In the email Eileen sent, she shared with us an Irish blessing that was important to her, and in memory of this remarkable woman, I would like to share it with everyone as well.
An Irish Blessing
May love and laughter light your days, and warm your heart and home.
May good and faithful friends be yours, wherever you may roam.
May peace and plenty bless your world with joy that long endures.
May all life's passing seasons bring the best to you and yours.
May the road rise up to meet you.
May the wind always be at your back.
May the sun shine warm upon your face, and rains fall soft upon your fields.
And until we meet again, may God hold you in the palm of His hand.
Thank you for opening up your heart, sharing your smile, and teaching me the importance of being a compassionate and competent nurse. You will forever be an inspiration and will never be forgotten.
Another reason why I run....
Thursday, January 28, 2010
I know, I know. It's been a while. Life has been crazy, but so good to me. Not only did I pass my boards and am now a Registered Nurse, but my training is going great! When I look back on where my training was at this time last year, I was working entirely on the Arc trainer, and doing little to no running. My ITB (iliotibial band) injury was at its absolute worst and I was constantly discouraged, with a fear of the condition I would be in on race day.

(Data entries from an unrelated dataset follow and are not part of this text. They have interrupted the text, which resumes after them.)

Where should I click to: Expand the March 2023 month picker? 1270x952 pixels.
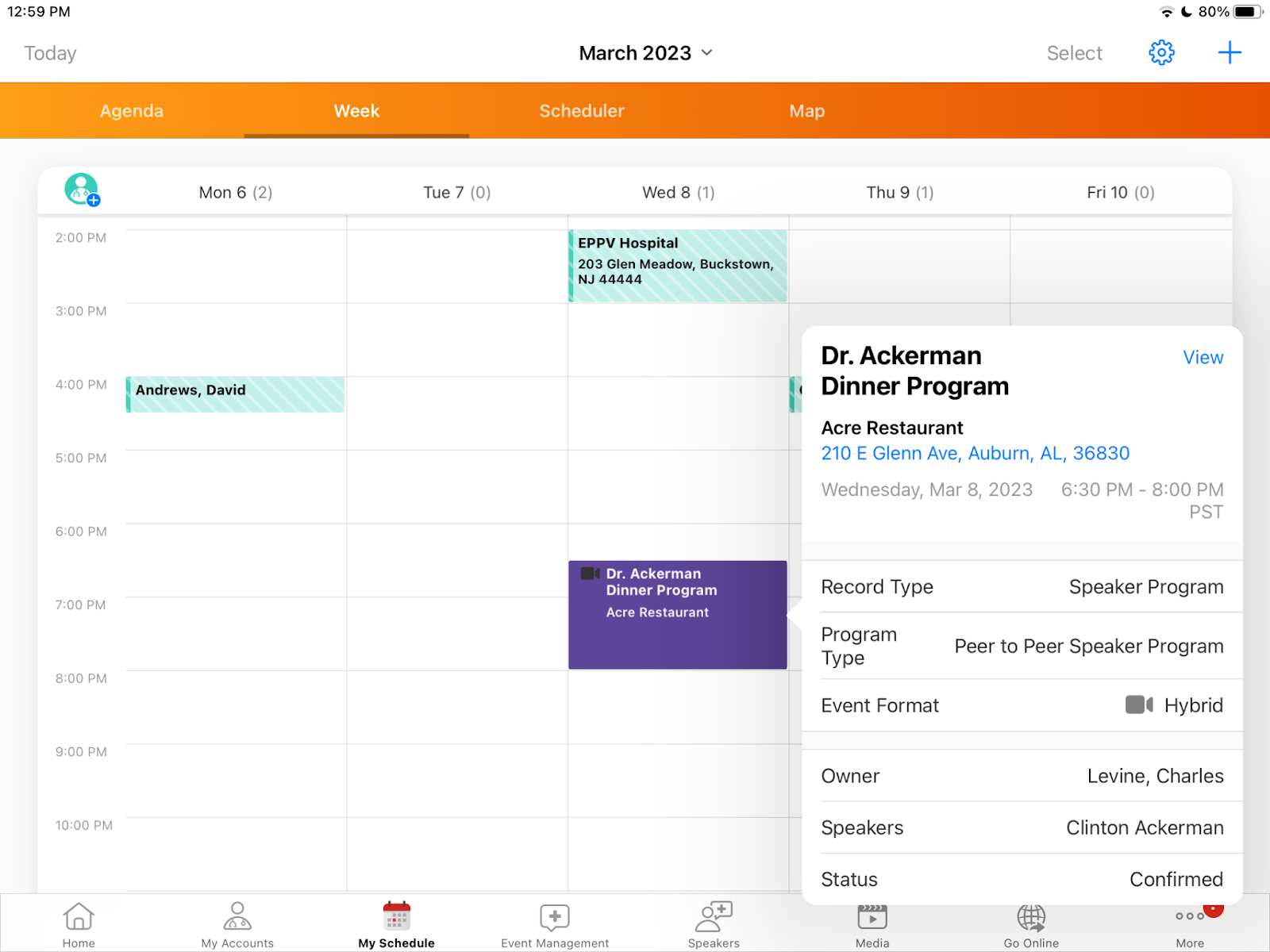click(645, 53)
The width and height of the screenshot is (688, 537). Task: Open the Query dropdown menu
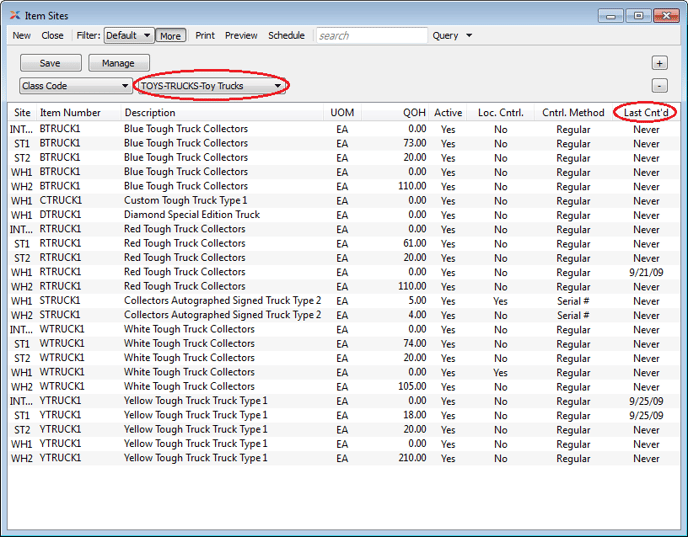[x=452, y=36]
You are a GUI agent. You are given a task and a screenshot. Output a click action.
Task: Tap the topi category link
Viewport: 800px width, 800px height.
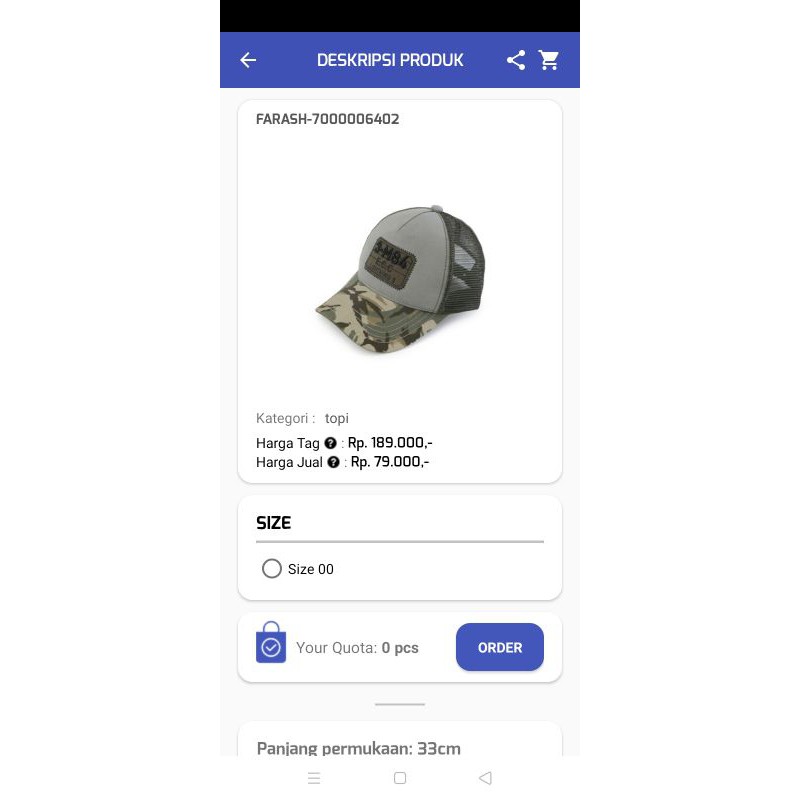click(x=337, y=418)
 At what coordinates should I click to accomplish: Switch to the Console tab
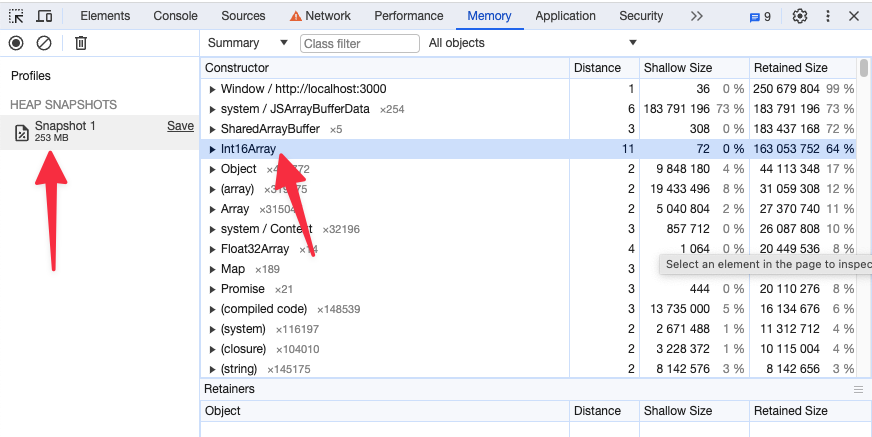175,16
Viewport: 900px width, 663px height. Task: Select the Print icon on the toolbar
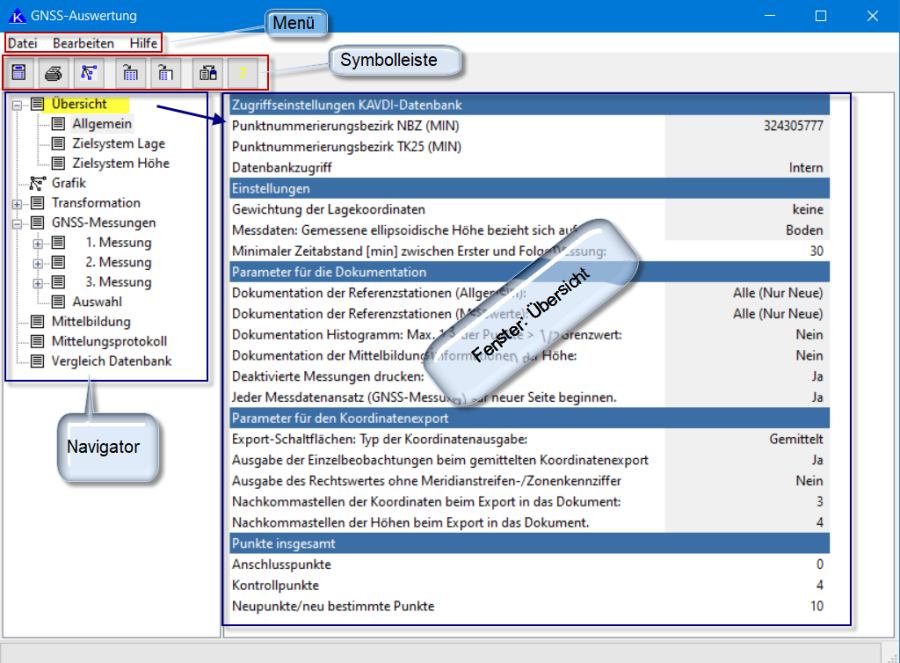pyautogui.click(x=53, y=72)
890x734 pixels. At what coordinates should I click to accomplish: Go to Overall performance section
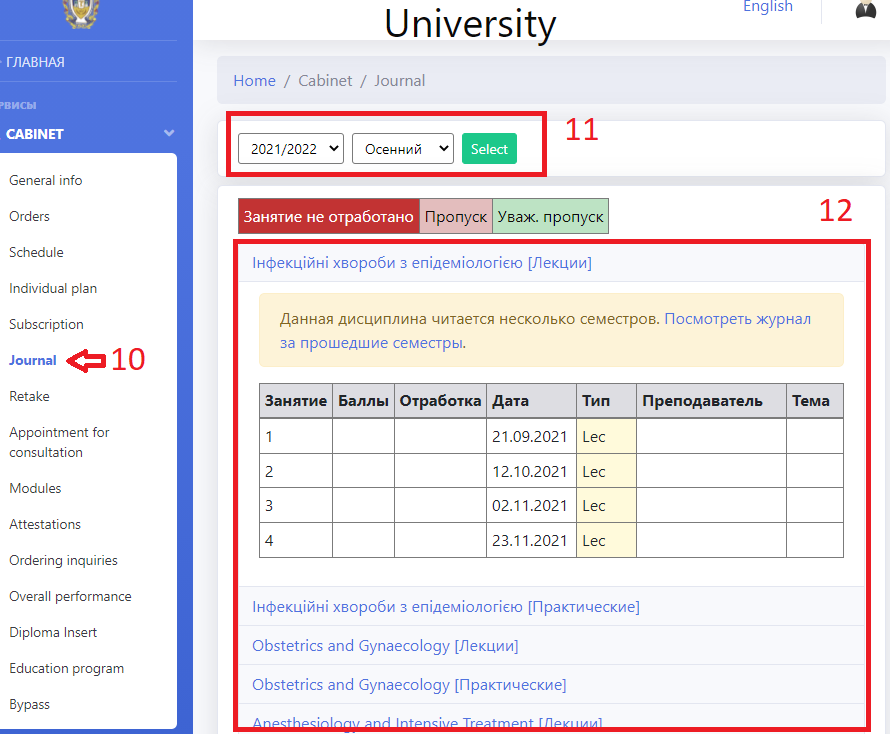pyautogui.click(x=70, y=596)
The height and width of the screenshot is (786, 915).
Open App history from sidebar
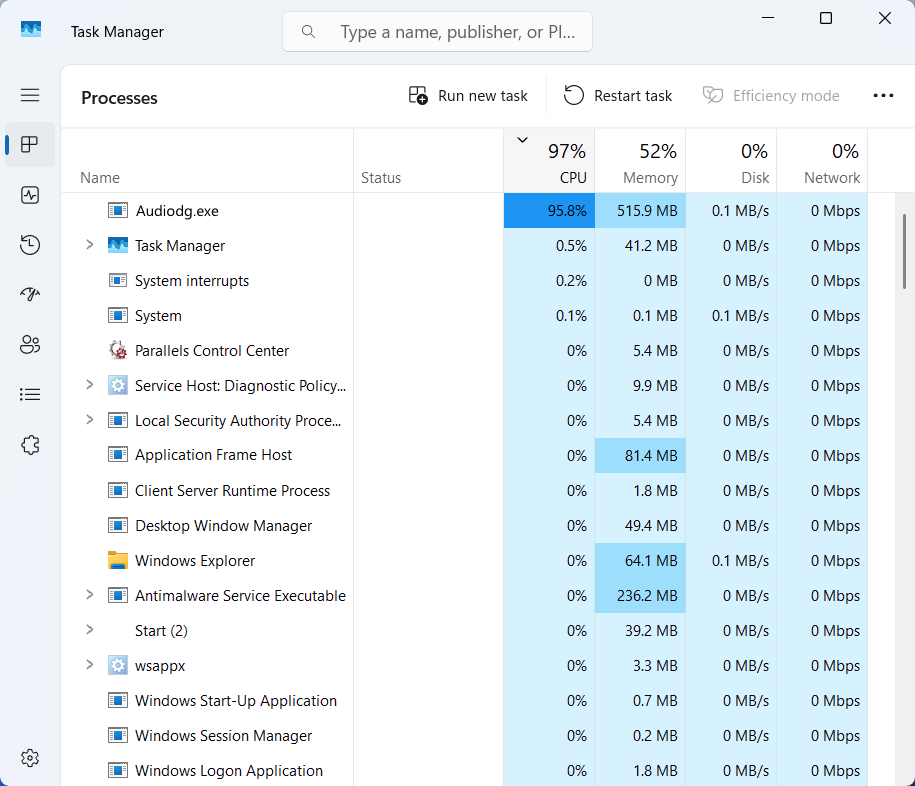click(30, 245)
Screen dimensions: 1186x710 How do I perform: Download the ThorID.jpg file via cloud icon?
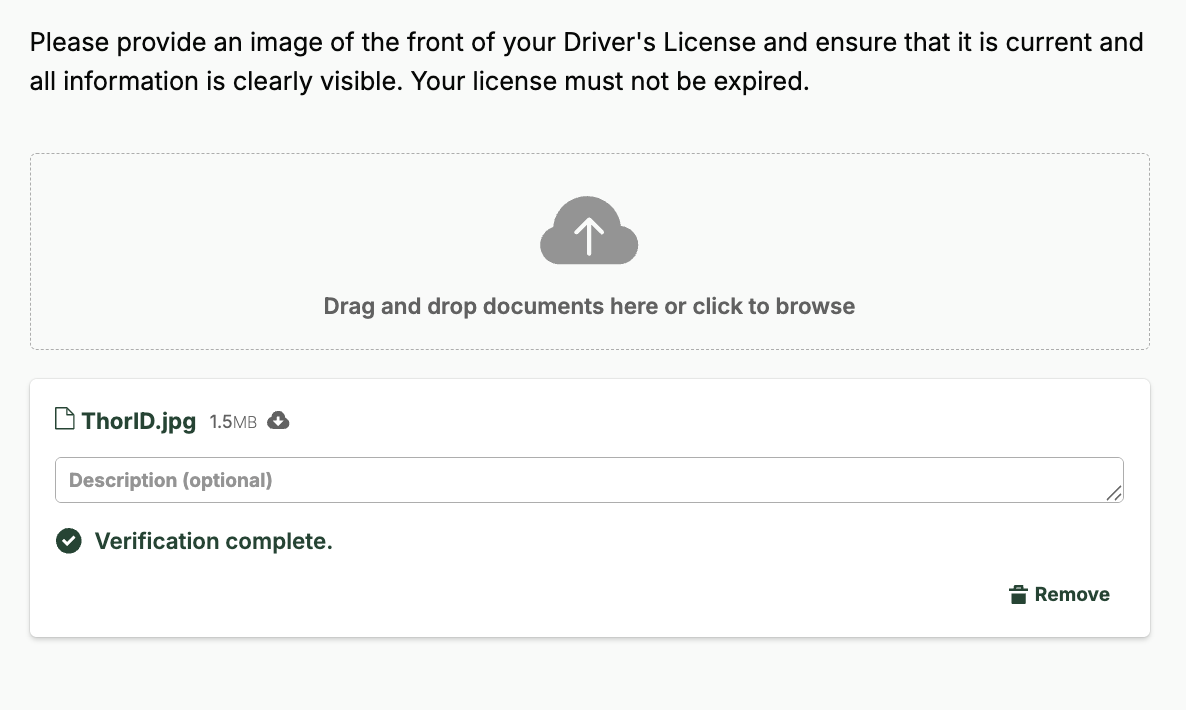279,421
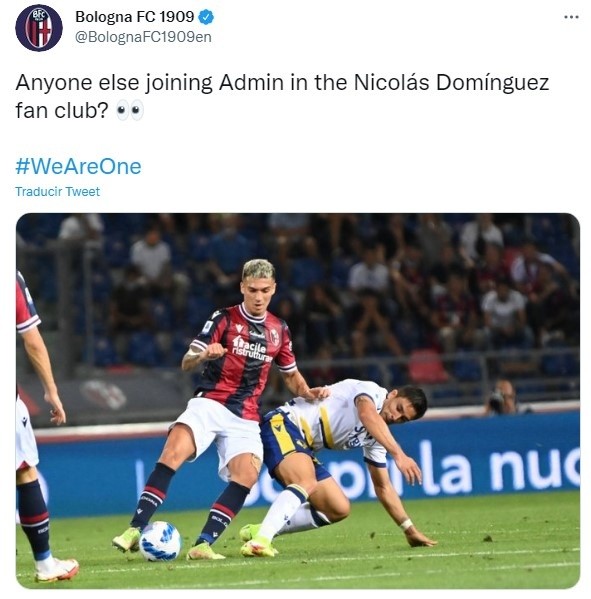This screenshot has width=591, height=599.
Task: Click the blue advertising board reading 'la nuo'
Action: (497, 464)
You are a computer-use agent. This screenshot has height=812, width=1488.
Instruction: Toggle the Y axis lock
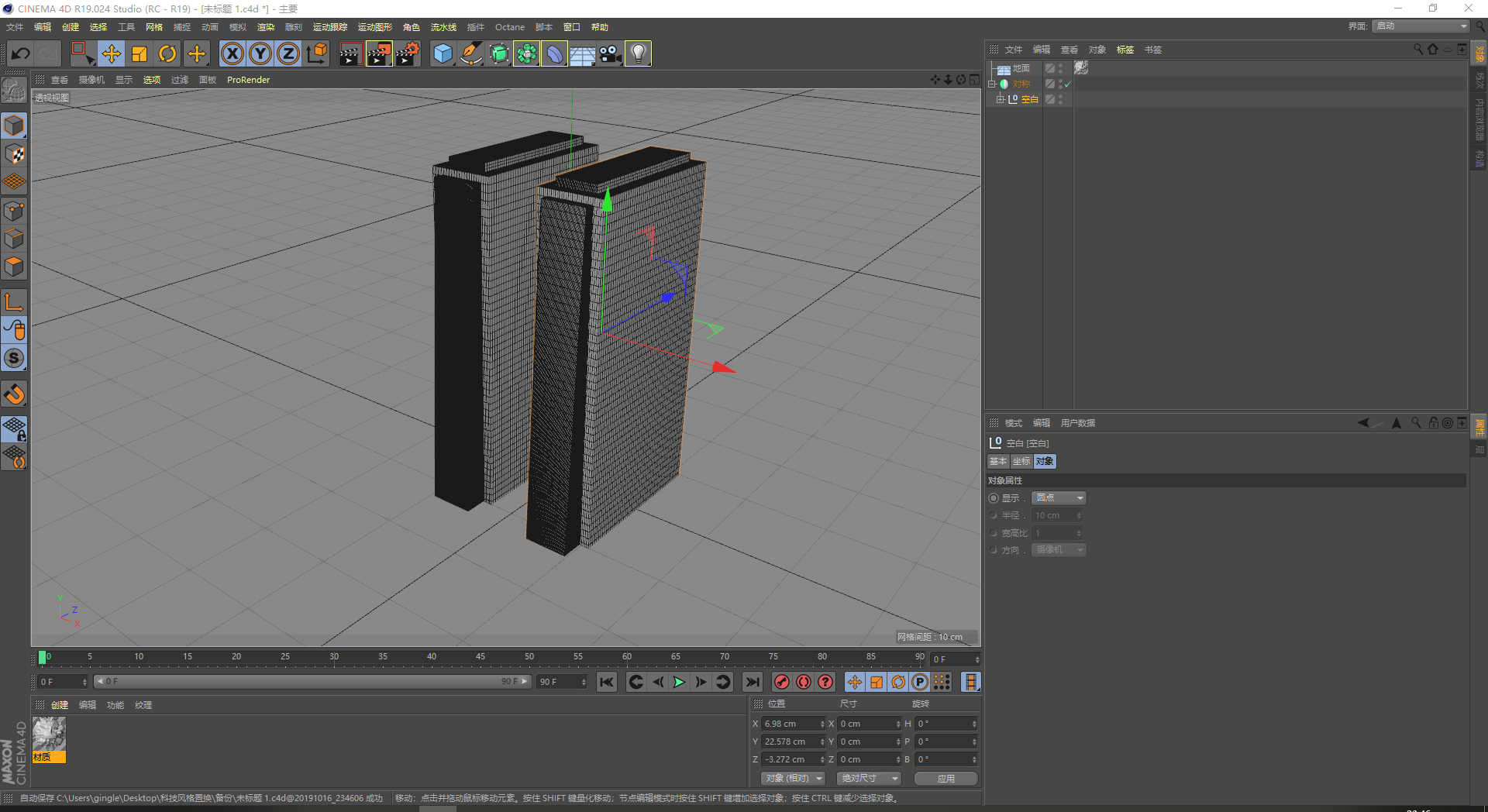click(x=260, y=53)
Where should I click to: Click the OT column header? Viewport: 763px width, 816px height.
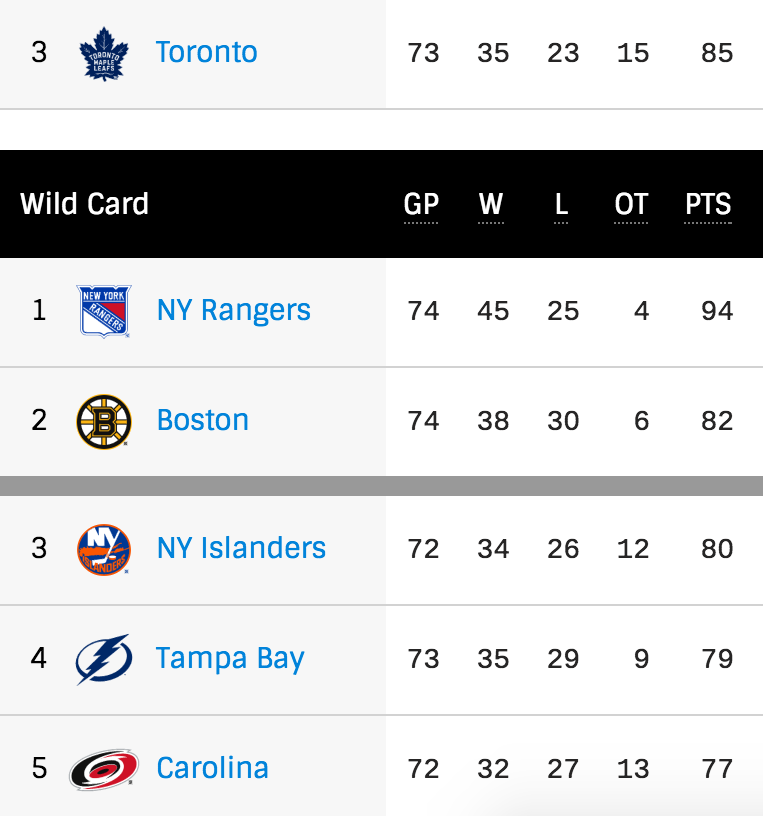(x=631, y=204)
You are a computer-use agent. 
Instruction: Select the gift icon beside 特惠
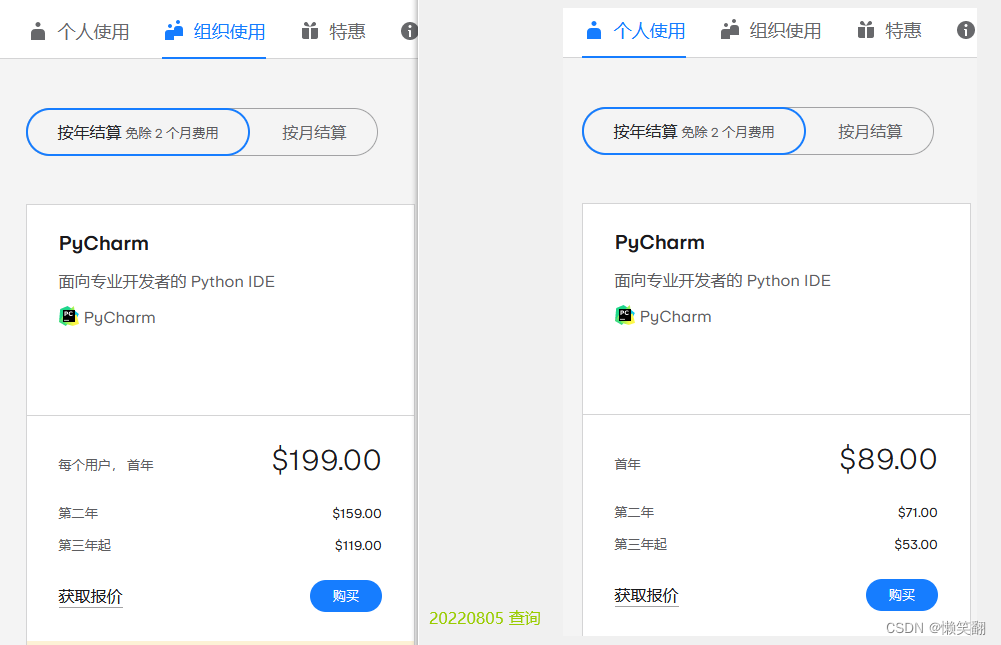308,30
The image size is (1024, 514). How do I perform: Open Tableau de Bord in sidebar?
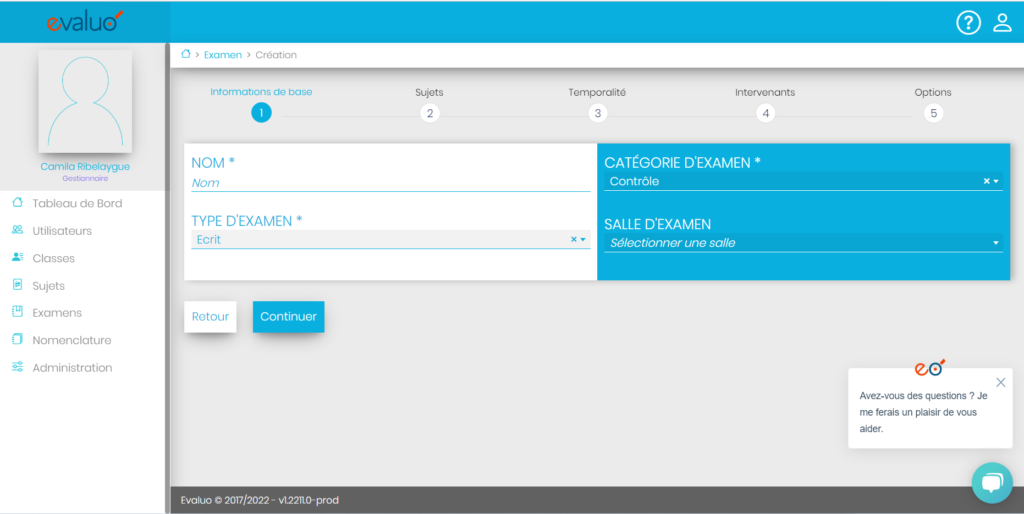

This past Saturday I ran 8 miles like it was nothing. The true measure of success was based on how I felt the next day. Typically, I am sore, but there is usually a vast majority of pain and discomfort around my right knee. On Sunday, my quads hurt. My hamstrings hurt. Even my abdominals hurt, but my knee did not hurt! I am training smart, and not pushing myself to a point where I know I could cause major discomfort. I am getting all of my miles in and listening to my body. I will continue to keep my fingers crossed in hopes that these next months of training will continue to be successful and injury-free.
After my long run tomorrow, I will be meeting my 3-year-old patient partner for the first time at the DFMC Match Party! Not only am I looking forward to the ice cream sundae bar (obviously), but I truly feel lucky to have the opportunity to work closely with a patient in the Jimmy Fund Clinic. I am looking forward to writing about and sharing my experience with everyone tomorrow!
So until then, stay warm and have a wonderful day!